A Valentine’s Day Excerpt

 

To celebrate a Valentine’s Day, I posted an excerpt from The Light We Lost in which Lucy and Gabe celebrate Valentine’s Day together. Here it is:

The Valentine’s Day we spent together was incredible, the kind of thing only you would do.

By the time I got home from work you’d cut photographs of both of us into tiny stars and tacked them to the ceiling.

“And he will make the face of heaven so fine / That all the world will be in love with night / And pay no worship to the garish sun,” I said, when I saw what you’d done.

You answered by wrapping your arms around me. “God, I love you,” you said.

“I love you right back,” I answered. You kissed the top of my head as I looked around.

You’d moved the furniture so there was space for an enormous picnic blanket in the middle of the studio. A plate of truffle-grilled-cheese sandwiches rested on one corner of the blanket, and a bottle of champagne sat in a small garbage pail full of ice on another. When I took my coat off, you pressed play on an album of Shakespeare’s sonnets set to music.

“Wow, Gabe,” I said, once I’d hung my coat in the closet. Everything you had done floored me, but also somehow made me feel a bit unworthy. I hadn’t done close to this amount of planning for Valentine’s Day.
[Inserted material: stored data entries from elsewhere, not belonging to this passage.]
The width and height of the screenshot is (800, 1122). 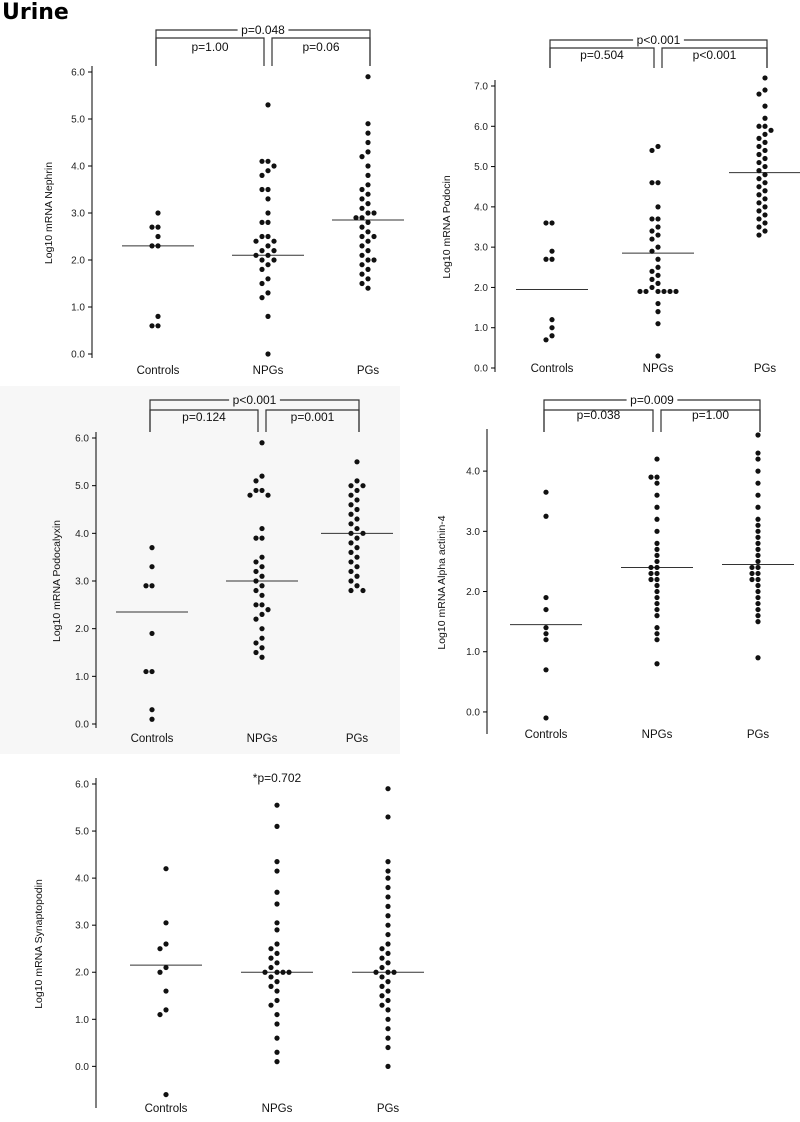 What do you see at coordinates (82, 974) in the screenshot?
I see `synaptopodin-y-tick-label: 2.0` at bounding box center [82, 974].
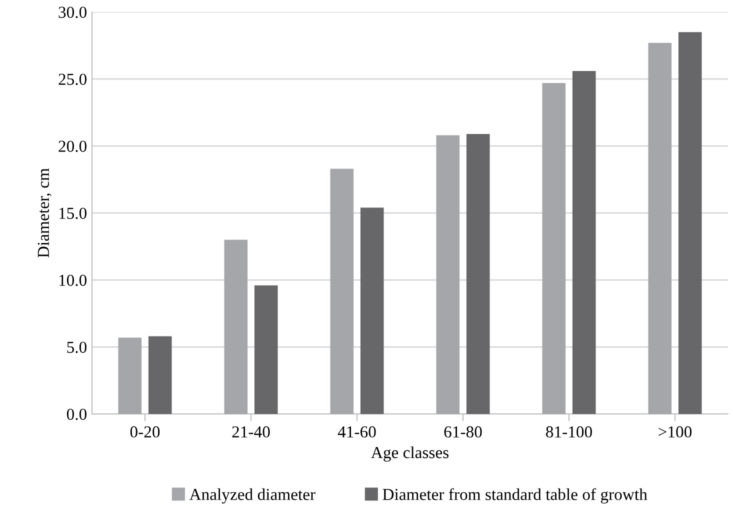 Image resolution: width=733 pixels, height=511 pixels. I want to click on legend-label: Diameter from standard table of growth, so click(515, 496).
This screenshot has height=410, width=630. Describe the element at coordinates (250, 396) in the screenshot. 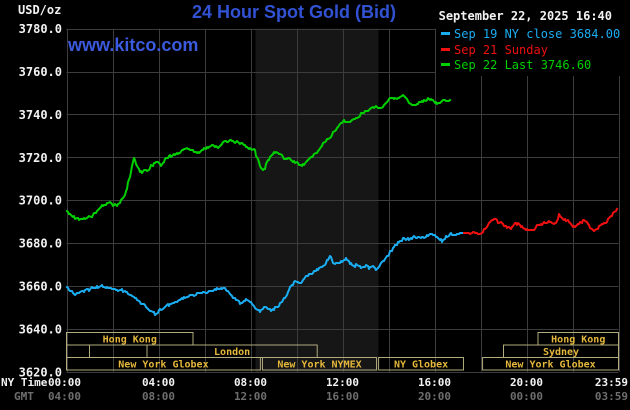

I see `x-axis-gmt-tick-label: 12:00` at that location.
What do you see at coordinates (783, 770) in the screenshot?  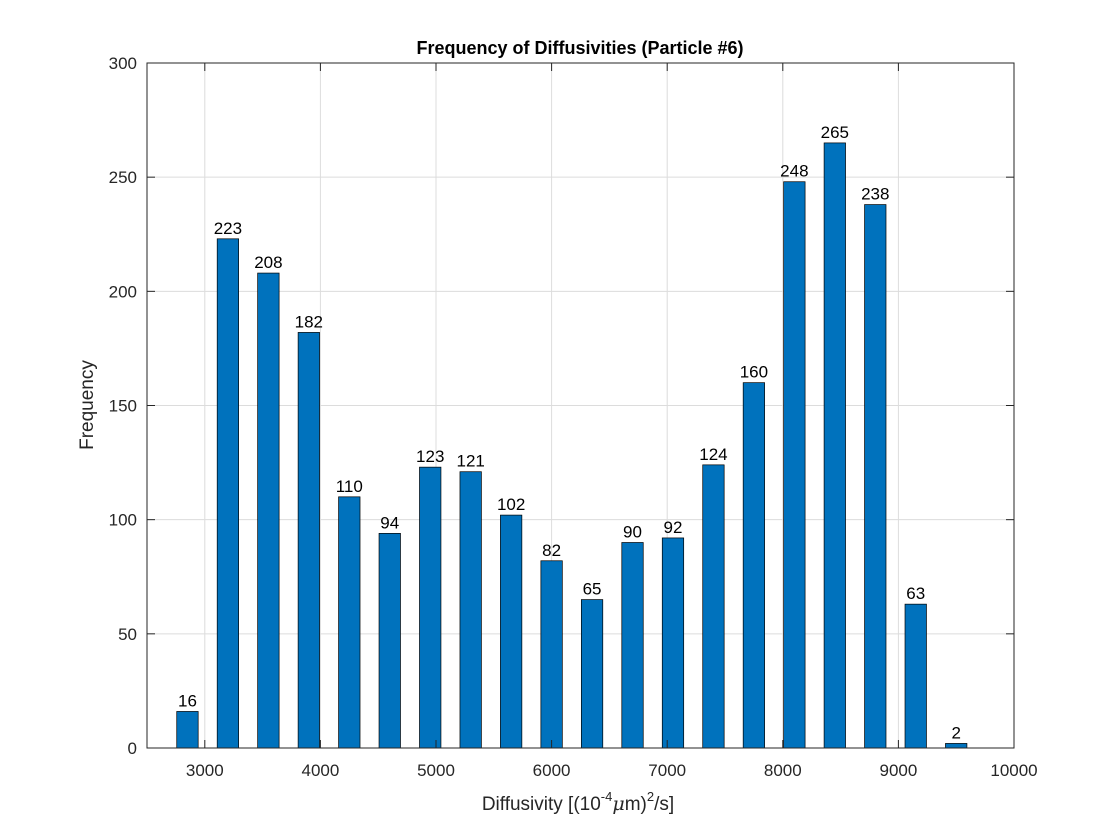 I see `x-tick-label: 8000` at bounding box center [783, 770].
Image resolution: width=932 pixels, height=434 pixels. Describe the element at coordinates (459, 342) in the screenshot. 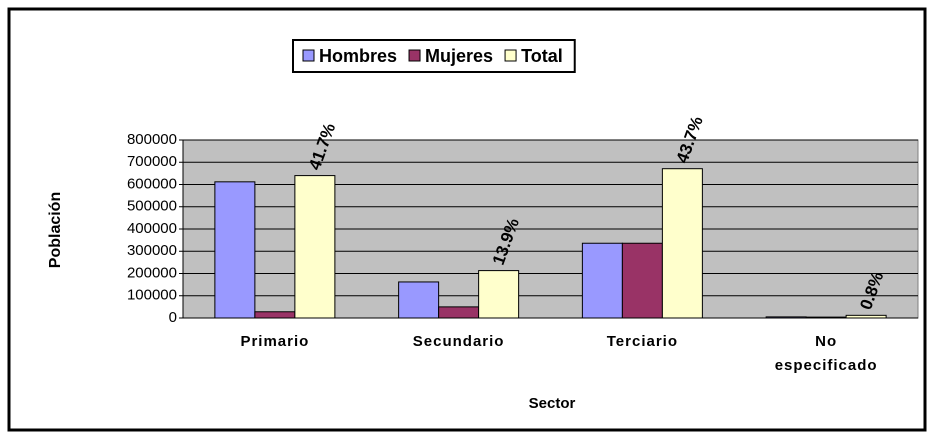

I see `x-tick-label: Secundario` at that location.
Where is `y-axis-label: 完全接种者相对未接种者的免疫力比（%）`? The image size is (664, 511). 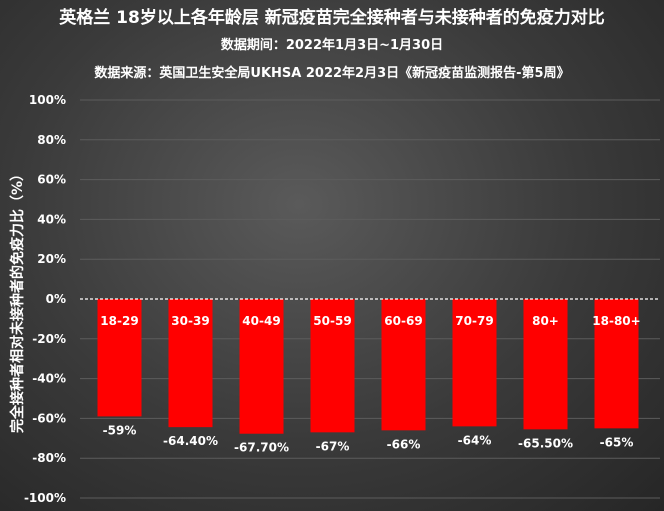
y-axis-label: 完全接种者相对未接种者的免疫力比（%） is located at coordinates (18, 300).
“I figured it was too cold out for a picnic under the stars, so I brought the stars to us. Shakespeare’s stars.”

I kissed you, hard, then slipped off my heels and sat down with you on the blanket.
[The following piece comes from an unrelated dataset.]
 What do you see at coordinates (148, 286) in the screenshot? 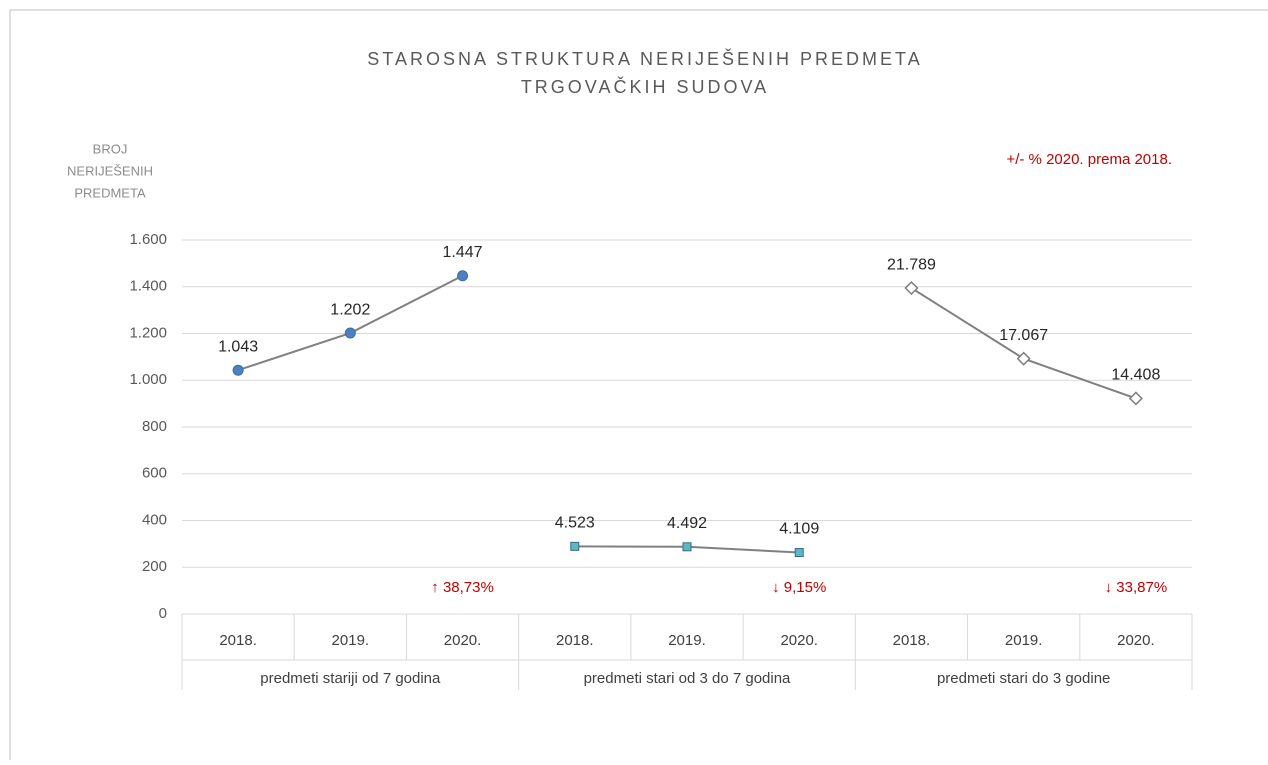
I see `y-tick-label: 1.400` at bounding box center [148, 286].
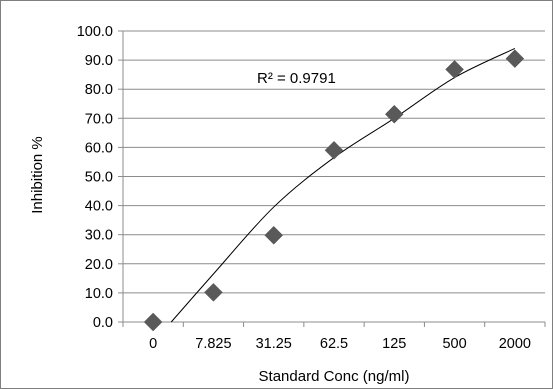 This screenshot has height=389, width=553. What do you see at coordinates (334, 376) in the screenshot?
I see `x-axis-label: Standard Conc (ng/ml)` at bounding box center [334, 376].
“This was the best way I could think of to celebrate you and me,” you said, as you picked up a triangle of grilled cheese. “Hungry?” you asked.

I nodded and you held the sandwich while I took a bite. Then you took a bite yourself.
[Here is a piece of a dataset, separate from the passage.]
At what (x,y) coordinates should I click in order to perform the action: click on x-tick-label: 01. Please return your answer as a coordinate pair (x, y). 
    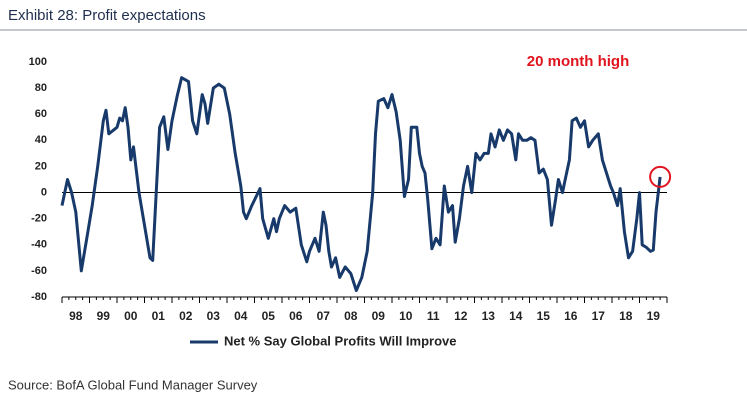
    Looking at the image, I should click on (159, 316).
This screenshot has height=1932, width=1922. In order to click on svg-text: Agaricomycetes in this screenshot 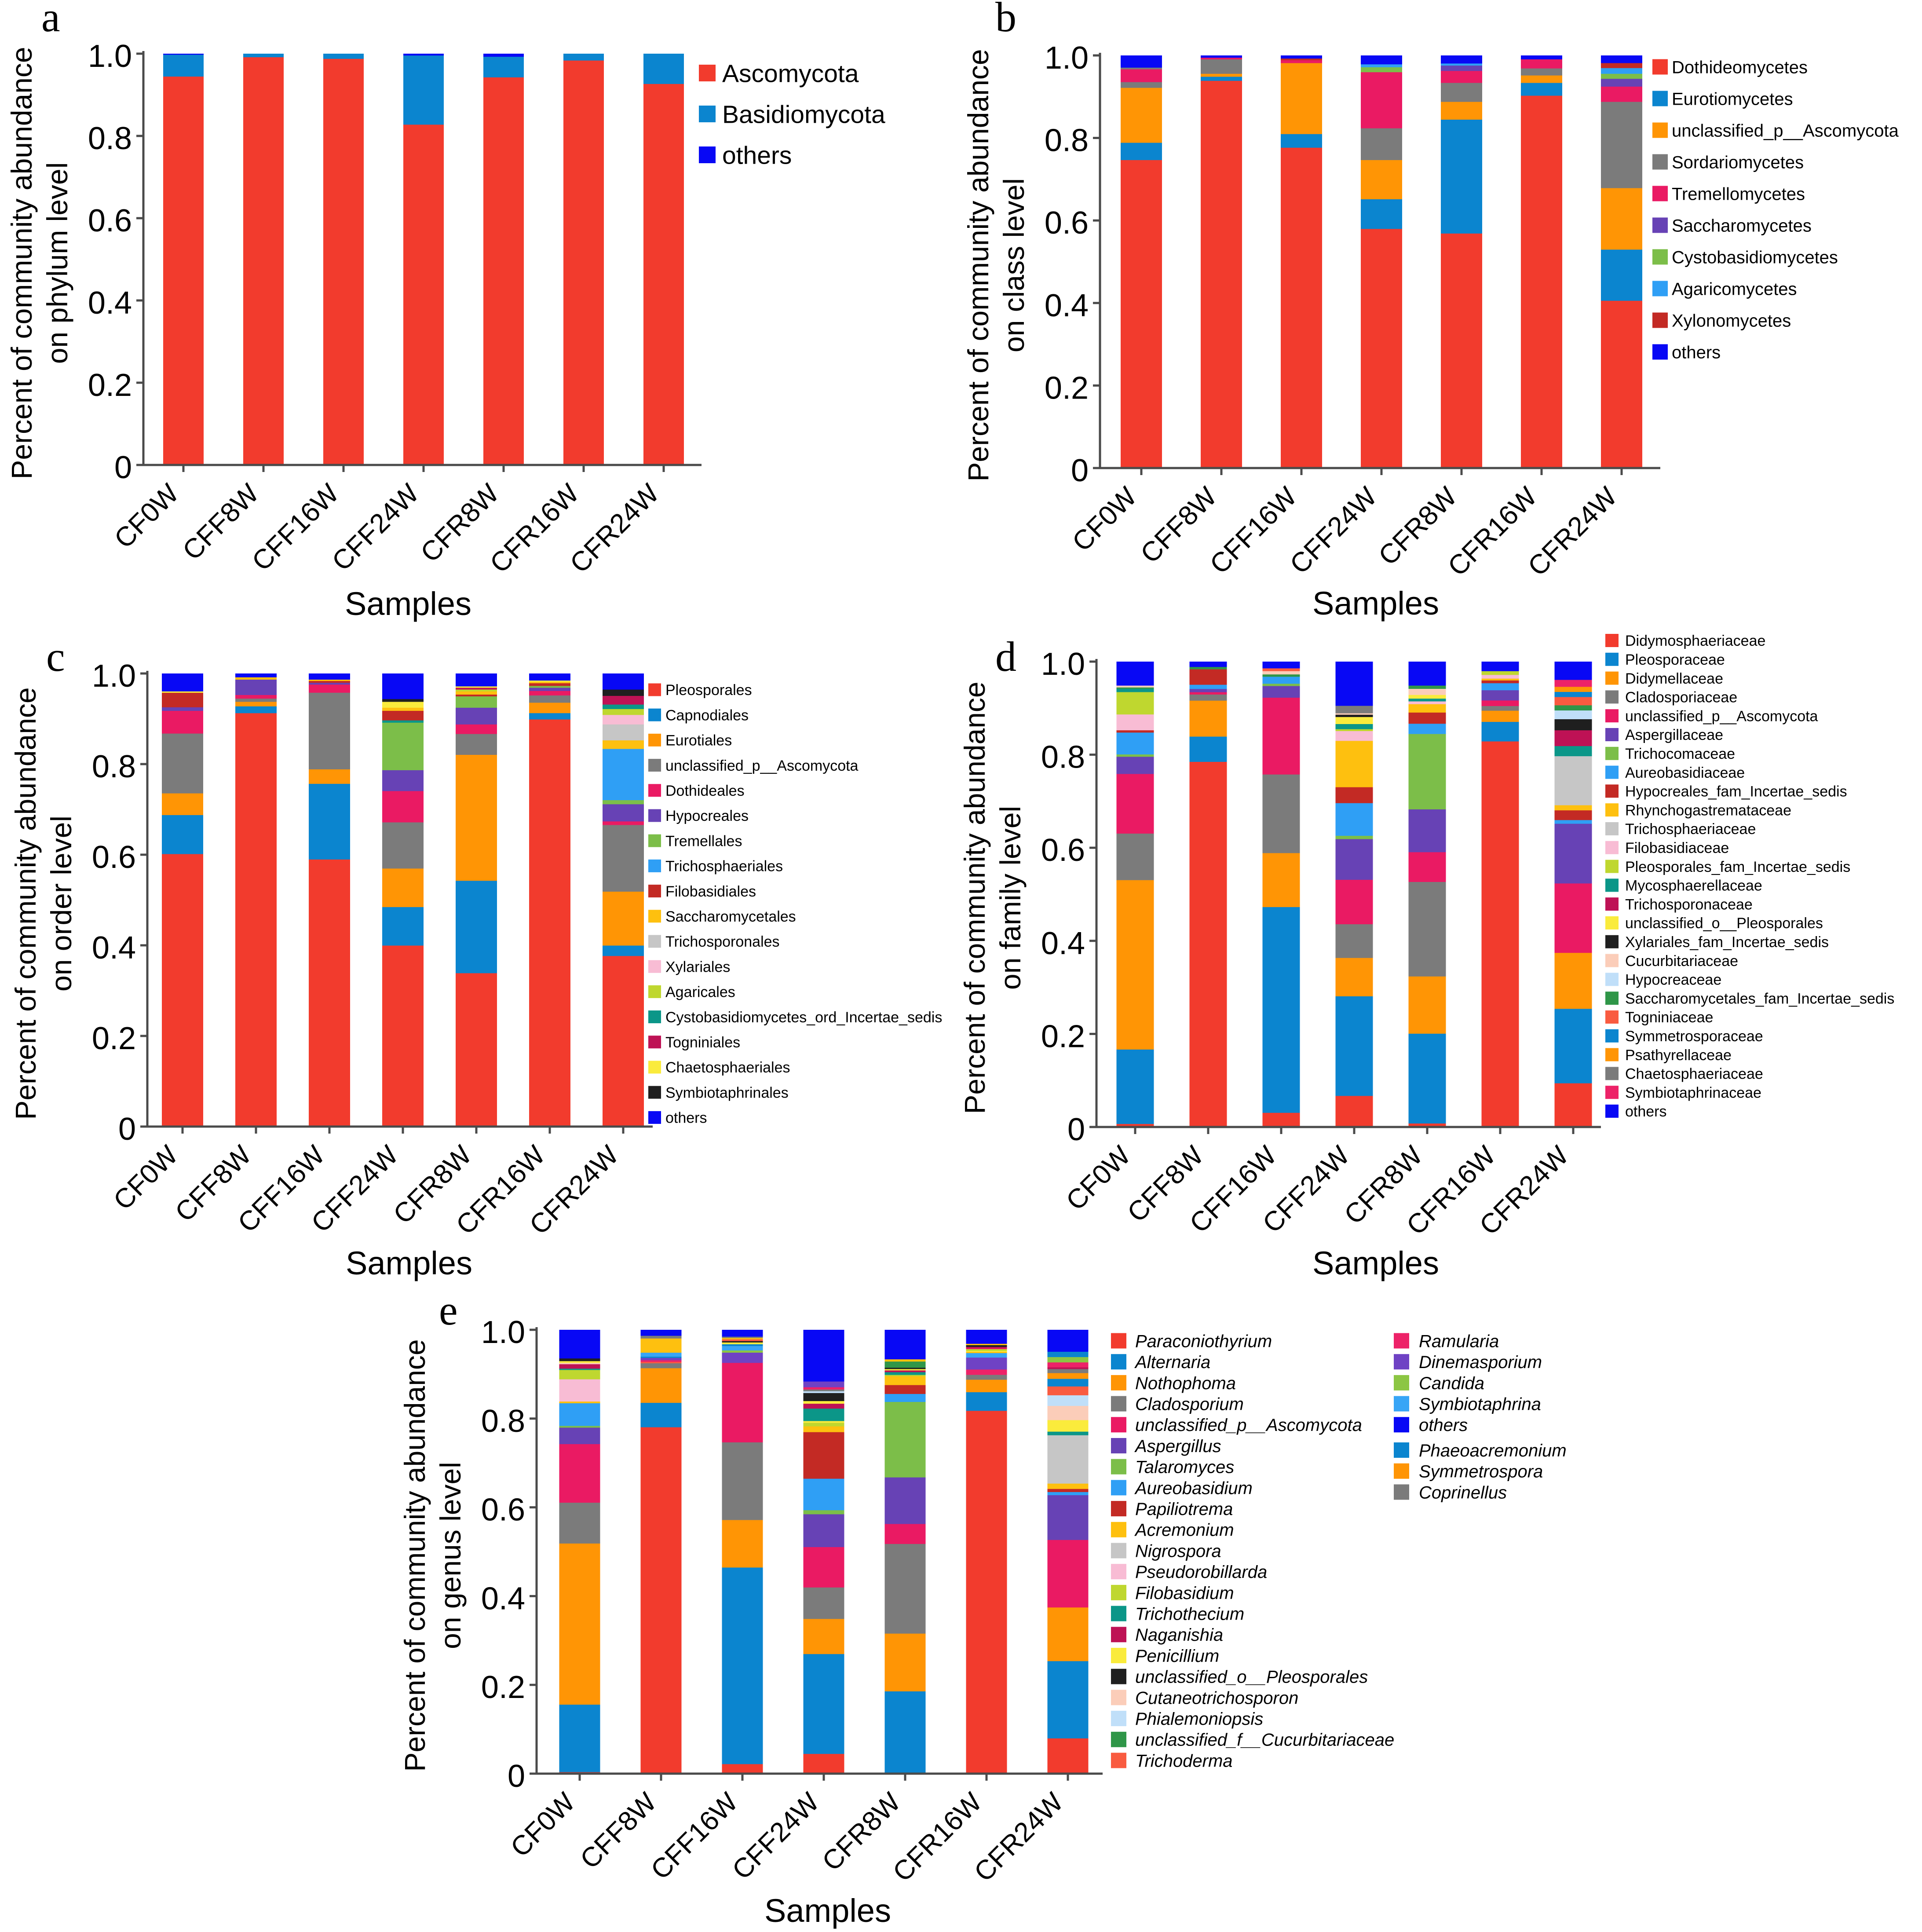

After I’d chewed and swallowed, I looked up at you. “My present for you isn’t quite as…extravagant.” I said. I walked across the studio and pulled a wrapped bundle from underneath my side of the bed. It was a cashmere scarf that I’d knitted during a month of lunchtimes at work—the same exact blue as your eyes.

“Happy Valentine’s Day,” I said, as I handed the gift to you.

You opened it, and your smile lit up your face. “Did you make this?” you asked.

I nodded, feeling less insecure about my gift.

“It’s so soft.” You wrapped the scarf around your neck and left it there the whole rest of the night. “I love it,” you said, “almost as much as I love you.”